##### BRANO DEL DOCUMENTO

La norma concorre a rendere il giudice del lavoro non mero arbitro di un processo di parti, ma motore dello stesso, necessariamente specializzato della materia, con poteri di impulso. La disposizione però, inserita nel codice di procedura civile, non rende il procedimento inquisitorio, bensì rappresenta il delicato punto di equilibrio tra processo a carattere pur sempre dispositivo e poteri del giudice .
La disposizione si inserisce in un meccanismo processuale più agevole, rispetto al processo civile ordinario, al fine del sollecito accertamento della verità con la previsione di: un atto introduttivo avente la forma del ricorso; un sistema delle preclusioni che obbliga a dire tutto e subito; un’ordinanza di pagamento delle somme non contestate o di una somma a titolo provvisionale, nei limiti in cui sia ritenuta raggiunta la prova del diritto; un’unica udienza per lo svolgimento di tutte le attività; provvisoria esecutività già del dispositivo della sentenza di primo grado, ove preveda la condanna relativa a crediti di lavoro; una disciplina speciale sulla sospensione della provvisoria esecuzione, possibile solo al ricorrere di un gravissimo danno; credito pecuniario rivalutato in deroga al principio nominalistico.
Dette previsioni hanno il chiaro scopo di velocizzare il processo, tenuto conto che esso ha un costo, sovente insostenibile per il lavoratore, nonché di contemperare le diverse capacità economiche delle parti, anche nella scelta del difensore, al fine di compensare lo squilibrio delle parti e realizzare l’eguaglianza sostanziale di cui all’art. 3 della Costituzione: in tal modo si vuole riconoscere una tutela effettiva dei diritti coinvolti .

##########
##### MATERIALE DI PARTENZA

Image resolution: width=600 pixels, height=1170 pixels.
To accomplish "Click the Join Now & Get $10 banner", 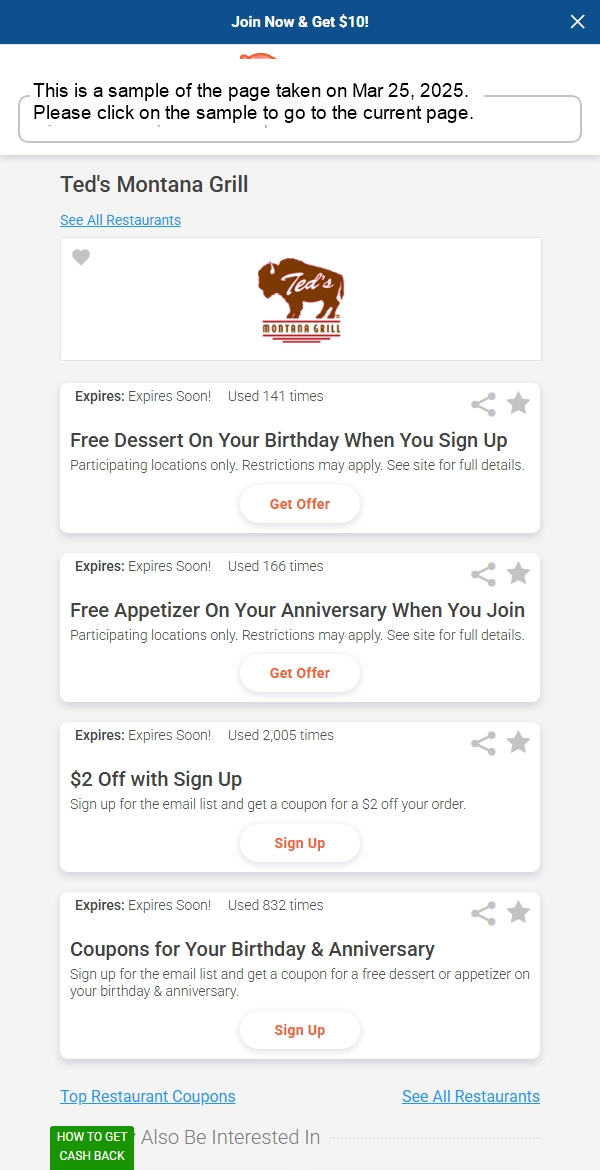I will 300,22.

##########

• **SFIDA**:
Prosegui il testo sul processo del lavoro dopo la sua ultima frase.

• **RISULTATO DEL COMPITO**:
2. Principio dispositivo e principio inquisitorio; la ratio di un contemperamento.
La deroga al principio dispositivo in punto di prova, con la previsione di poteri inquisitori, trova ragione anche nella natura dei diritti coinvolti, in capo al prestatore di lavoro e derivanti da disposizioni inderogabili della legge e dei contratti o accordi collettivi concernenti i rapporti di cui all'art. 409 del codice di procedura civile (art. 2113 c.c.). I diritti sono qualificati indisponibili perché si riconosce loro una particolare natura, oggi rafforzata anche dal diritto eurounitario, in ragione di un obbligo di uniformità del mercato che garantisca la concorrenza, con conseguente necessità di applicazione generalizzata delle norme legali o pattizie che lo regolano.
Il processo non può perciò essere uno strumento neutro ma uno strumento per l’attuazione del diritto sostanziale: le regole devono garantire l’effettiva attuazione applicazione delle norme inderogabili che regolano la materia.
È corretto parlare di deroga al principio dispositivo, non di superamento, perché il processo rimane fondato sul principio della domanda, con possibilità di rinunciare al diritto o agli atti, anche implicitamente; inoltre lo stesso è ancorato all’onere di allegazione, addirittura integrale in un momento anticipato (ricorso, memoria di costituzione) ed all’onere della prova (resta alle parti la possibilità di non adempiere gli incombenti istruttori disposti d’ufficio dal giudice): la delimitazione del perimetro della domanda e dei fatti da provare rimane nella esclusiva disponibilità delle parti .
Dunque tre appaiono le ragioni principali che giustificano il porte istruttorio del giudice:
1) natura del diritto;
2) struttura del processo (preclusioni);
3) posizione di debolezza del lavoratore.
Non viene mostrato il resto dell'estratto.